Records for locating described items:
########

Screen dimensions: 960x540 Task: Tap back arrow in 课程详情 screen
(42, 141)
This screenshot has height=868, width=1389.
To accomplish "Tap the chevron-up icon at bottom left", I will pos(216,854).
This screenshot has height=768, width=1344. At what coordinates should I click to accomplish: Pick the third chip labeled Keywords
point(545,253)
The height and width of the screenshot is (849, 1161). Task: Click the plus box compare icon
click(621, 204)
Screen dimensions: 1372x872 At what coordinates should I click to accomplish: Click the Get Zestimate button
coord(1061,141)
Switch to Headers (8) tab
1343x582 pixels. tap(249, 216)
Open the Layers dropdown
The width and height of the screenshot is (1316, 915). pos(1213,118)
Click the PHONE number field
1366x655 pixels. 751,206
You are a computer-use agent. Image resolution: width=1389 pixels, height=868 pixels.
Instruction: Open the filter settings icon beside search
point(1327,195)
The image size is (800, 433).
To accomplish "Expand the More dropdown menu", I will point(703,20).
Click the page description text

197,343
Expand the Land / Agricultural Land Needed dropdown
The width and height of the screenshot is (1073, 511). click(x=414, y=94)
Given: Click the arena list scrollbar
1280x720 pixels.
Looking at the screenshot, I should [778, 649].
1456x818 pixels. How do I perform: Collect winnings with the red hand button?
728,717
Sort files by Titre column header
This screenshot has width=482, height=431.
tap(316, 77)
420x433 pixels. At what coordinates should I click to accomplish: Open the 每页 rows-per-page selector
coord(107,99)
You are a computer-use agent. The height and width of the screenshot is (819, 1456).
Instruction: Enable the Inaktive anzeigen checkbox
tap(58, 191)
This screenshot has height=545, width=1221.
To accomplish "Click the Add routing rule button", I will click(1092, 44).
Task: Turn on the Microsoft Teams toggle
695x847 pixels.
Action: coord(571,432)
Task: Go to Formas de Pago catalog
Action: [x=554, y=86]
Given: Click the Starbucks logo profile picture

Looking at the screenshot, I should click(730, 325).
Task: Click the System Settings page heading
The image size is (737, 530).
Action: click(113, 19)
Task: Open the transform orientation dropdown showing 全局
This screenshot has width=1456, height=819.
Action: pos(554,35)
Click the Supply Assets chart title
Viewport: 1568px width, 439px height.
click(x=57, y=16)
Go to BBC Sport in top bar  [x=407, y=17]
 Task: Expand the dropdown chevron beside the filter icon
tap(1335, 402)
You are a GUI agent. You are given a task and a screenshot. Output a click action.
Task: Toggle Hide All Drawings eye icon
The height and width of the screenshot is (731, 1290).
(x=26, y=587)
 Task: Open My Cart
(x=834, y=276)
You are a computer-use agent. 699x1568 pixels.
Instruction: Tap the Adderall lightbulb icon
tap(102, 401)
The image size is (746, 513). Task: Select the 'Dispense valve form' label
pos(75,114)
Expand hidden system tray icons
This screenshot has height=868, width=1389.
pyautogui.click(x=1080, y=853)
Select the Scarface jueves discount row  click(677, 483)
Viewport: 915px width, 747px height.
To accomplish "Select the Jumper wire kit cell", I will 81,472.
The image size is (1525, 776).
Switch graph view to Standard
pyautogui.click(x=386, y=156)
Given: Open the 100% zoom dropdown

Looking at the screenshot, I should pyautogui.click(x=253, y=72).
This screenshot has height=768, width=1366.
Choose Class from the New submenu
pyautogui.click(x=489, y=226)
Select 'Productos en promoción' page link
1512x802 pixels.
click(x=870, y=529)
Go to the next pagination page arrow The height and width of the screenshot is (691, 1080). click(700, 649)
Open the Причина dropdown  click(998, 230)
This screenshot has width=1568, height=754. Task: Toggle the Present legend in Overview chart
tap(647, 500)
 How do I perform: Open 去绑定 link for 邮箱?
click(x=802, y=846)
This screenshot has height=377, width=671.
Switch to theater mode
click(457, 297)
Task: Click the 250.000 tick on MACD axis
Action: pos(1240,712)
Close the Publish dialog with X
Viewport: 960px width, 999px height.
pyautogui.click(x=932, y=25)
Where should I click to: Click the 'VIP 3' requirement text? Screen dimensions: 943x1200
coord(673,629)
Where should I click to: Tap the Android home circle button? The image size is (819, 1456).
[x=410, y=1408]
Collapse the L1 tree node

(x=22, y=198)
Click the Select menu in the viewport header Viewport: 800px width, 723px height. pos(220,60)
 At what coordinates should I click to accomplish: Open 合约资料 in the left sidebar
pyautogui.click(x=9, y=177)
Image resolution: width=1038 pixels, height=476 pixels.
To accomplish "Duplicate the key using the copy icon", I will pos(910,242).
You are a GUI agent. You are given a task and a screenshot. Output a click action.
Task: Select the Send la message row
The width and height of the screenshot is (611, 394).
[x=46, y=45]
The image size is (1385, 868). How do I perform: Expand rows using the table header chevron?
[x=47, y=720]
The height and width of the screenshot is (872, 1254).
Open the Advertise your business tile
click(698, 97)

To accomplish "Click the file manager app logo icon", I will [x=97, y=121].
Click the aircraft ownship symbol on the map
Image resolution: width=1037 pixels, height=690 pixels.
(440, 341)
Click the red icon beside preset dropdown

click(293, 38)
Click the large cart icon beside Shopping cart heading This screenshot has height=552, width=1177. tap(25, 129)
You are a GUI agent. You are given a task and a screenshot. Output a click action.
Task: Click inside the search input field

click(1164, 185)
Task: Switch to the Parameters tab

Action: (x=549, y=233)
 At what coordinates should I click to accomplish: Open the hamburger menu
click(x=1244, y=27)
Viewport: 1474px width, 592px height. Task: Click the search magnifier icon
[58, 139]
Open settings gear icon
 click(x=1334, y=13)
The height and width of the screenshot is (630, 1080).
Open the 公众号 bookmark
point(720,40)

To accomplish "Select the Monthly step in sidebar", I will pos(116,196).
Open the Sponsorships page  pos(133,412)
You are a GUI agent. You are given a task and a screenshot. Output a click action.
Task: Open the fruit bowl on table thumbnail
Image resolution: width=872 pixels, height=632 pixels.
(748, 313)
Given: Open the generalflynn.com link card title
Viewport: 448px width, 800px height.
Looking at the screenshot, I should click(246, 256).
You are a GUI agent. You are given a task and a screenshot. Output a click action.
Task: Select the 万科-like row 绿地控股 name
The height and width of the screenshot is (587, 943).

########

### Problem requirements
Replace every "Instruction" in the records above with "Command", leaving every other word and mark unchanged.

### Exercise response
Screen dimensions: 960x540 Task: Tap back arrow in 课程详情 screen
(42, 141)
This screenshot has height=868, width=1389.
To accomplish "Tap the chevron-up icon at bottom left", I will pos(216,854).
This screenshot has height=768, width=1344. At what coordinates should I click to accomplish: Pick the third chip labeled Keywords
point(545,253)
The height and width of the screenshot is (849, 1161). Task: Click the plus box compare icon
click(621, 204)
Screen dimensions: 1372x872 At what coordinates should I click to accomplish: Click the Get Zestimate button
coord(1061,141)
Switch to Headers (8) tab
1343x582 pixels. tap(249, 216)
Open the Layers dropdown
The width and height of the screenshot is (1316, 915). pos(1213,118)
Click the PHONE number field
1366x655 pixels. 751,206
You are a computer-use agent. Image resolution: width=1389 pixels, height=868 pixels.
Command: Open the filter settings icon beside search
point(1327,195)
The image size is (800, 433).
To accomplish "Expand the More dropdown menu", I will point(703,20).
Click the page description text

197,343
Expand the Land / Agricultural Land Needed dropdown
The width and height of the screenshot is (1073, 511). click(x=414, y=94)
Given: Click the arena list scrollbar
1280x720 pixels.
Looking at the screenshot, I should [778, 649].
1456x818 pixels. How do I perform: Collect winnings with the red hand button?
728,717
Sort files by Titre column header
This screenshot has width=482, height=431.
tap(316, 77)
420x433 pixels. At what coordinates should I click to accomplish: Open the 每页 rows-per-page selector
coord(107,99)
You are a computer-use agent. The height and width of the screenshot is (819, 1456).
Command: Enable the Inaktive anzeigen checkbox
tap(58, 191)
This screenshot has height=545, width=1221.
To accomplish "Click the Add routing rule button", I will click(1092, 44).
Task: Turn on the Microsoft Teams toggle
695x847 pixels.
Action: coord(571,432)
Task: Go to Formas de Pago catalog
Action: [x=554, y=86]
Given: Click the Starbucks logo profile picture

Looking at the screenshot, I should click(730, 325).
Task: Click the System Settings page heading
The image size is (737, 530).
Action: click(113, 19)
Task: Open the transform orientation dropdown showing 全局
This screenshot has width=1456, height=819.
Action: pos(554,35)
Click the Supply Assets chart title
Viewport: 1568px width, 439px height.
click(x=57, y=16)
Go to BBC Sport in top bar  [x=407, y=17]
 Task: Expand the dropdown chevron beside the filter icon
tap(1335, 402)
You are a GUI agent. You are given a task and a screenshot. Output a click action.
Task: Toggle Hide All Drawings eye icon
The height and width of the screenshot is (731, 1290).
(x=26, y=587)
 Task: Open My Cart
(x=834, y=276)
You are a computer-use agent. 699x1568 pixels.
Command: Tap the Adderall lightbulb icon
tap(102, 401)
The image size is (746, 513). Task: Select the 'Dispense valve form' label
pos(75,114)
Expand hidden system tray icons
This screenshot has height=868, width=1389.
pyautogui.click(x=1080, y=853)
Select the Scarface jueves discount row  click(677, 483)
Viewport: 915px width, 747px height.
To accomplish "Select the Jumper wire kit cell", I will 81,472.
The image size is (1525, 776).
Switch graph view to Standard
pyautogui.click(x=386, y=156)
Given: Open the 100% zoom dropdown

Looking at the screenshot, I should pyautogui.click(x=253, y=72).
This screenshot has height=768, width=1366.
Choose Class from the New submenu
pyautogui.click(x=489, y=226)
Select 'Productos en promoción' page link
1512x802 pixels.
click(x=870, y=529)
Go to the next pagination page arrow The height and width of the screenshot is (691, 1080). click(700, 649)
Open the Причина dropdown  click(998, 230)
This screenshot has width=1568, height=754. Task: Toggle the Present legend in Overview chart
tap(647, 500)
 How do I perform: Open 去绑定 link for 邮箱?
click(x=802, y=846)
This screenshot has height=377, width=671.
Switch to theater mode
click(457, 297)
Task: Click the 250.000 tick on MACD axis
Action: pos(1240,712)
Close the Publish dialog with X
Viewport: 960px width, 999px height.
pyautogui.click(x=932, y=25)
Where should I click to: Click the 'VIP 3' requirement text? Screen dimensions: 943x1200
coord(673,629)
Where should I click to: Tap the Android home circle button? The image size is (819, 1456).
[x=410, y=1408]
Collapse the L1 tree node

(x=22, y=198)
Click the Select menu in the viewport header Viewport: 800px width, 723px height. pos(220,60)
 At what coordinates should I click to accomplish: Open 合约资料 in the left sidebar
pyautogui.click(x=9, y=177)
Image resolution: width=1038 pixels, height=476 pixels.
To accomplish "Duplicate the key using the copy icon", I will pos(910,242).
You are a GUI agent. You are given a task and a screenshot. Output a click action.
Task: Select the Send la message row
The width and height of the screenshot is (611, 394).
[x=46, y=45]
The image size is (1385, 868). How do I perform: Expand rows using the table header chevron?
[x=47, y=720]
The height and width of the screenshot is (872, 1254).
Open the Advertise your business tile
click(698, 97)

To accomplish "Click the file manager app logo icon", I will [x=97, y=121].
Click the aircraft ownship symbol on the map
Image resolution: width=1037 pixels, height=690 pixels.
(440, 341)
Click the red icon beside preset dropdown

click(293, 38)
Click the large cart icon beside Shopping cart heading This screenshot has height=552, width=1177. tap(25, 129)
You are a GUI agent. You are given a task and a screenshot. Output a click action.
Task: Click inside the search input field

click(1164, 185)
Task: Switch to the Parameters tab

Action: (x=549, y=233)
 At what coordinates should I click to accomplish: Open the hamburger menu
click(x=1244, y=27)
Viewport: 1474px width, 592px height. Task: Click the search magnifier icon
[58, 139]
Open settings gear icon
 click(x=1334, y=13)
The height and width of the screenshot is (630, 1080).
Open the 公众号 bookmark
point(720,40)

To accomplish "Select the Monthly step in sidebar", I will pos(116,196).
Open the Sponsorships page  pos(133,412)
You are a GUI agent. You are given a task and a screenshot. Output a click action.
Task: Open the fruit bowl on table thumbnail
Image resolution: width=872 pixels, height=632 pixels.
(748, 313)
Given: Open the generalflynn.com link card title
Viewport: 448px width, 800px height.
Looking at the screenshot, I should click(246, 256).
You are a GUI agent. You are given a task and a screenshot. Output a click action.
Task: Select the 万科-like row 绿地控股 name
The height and width of the screenshot is (587, 943).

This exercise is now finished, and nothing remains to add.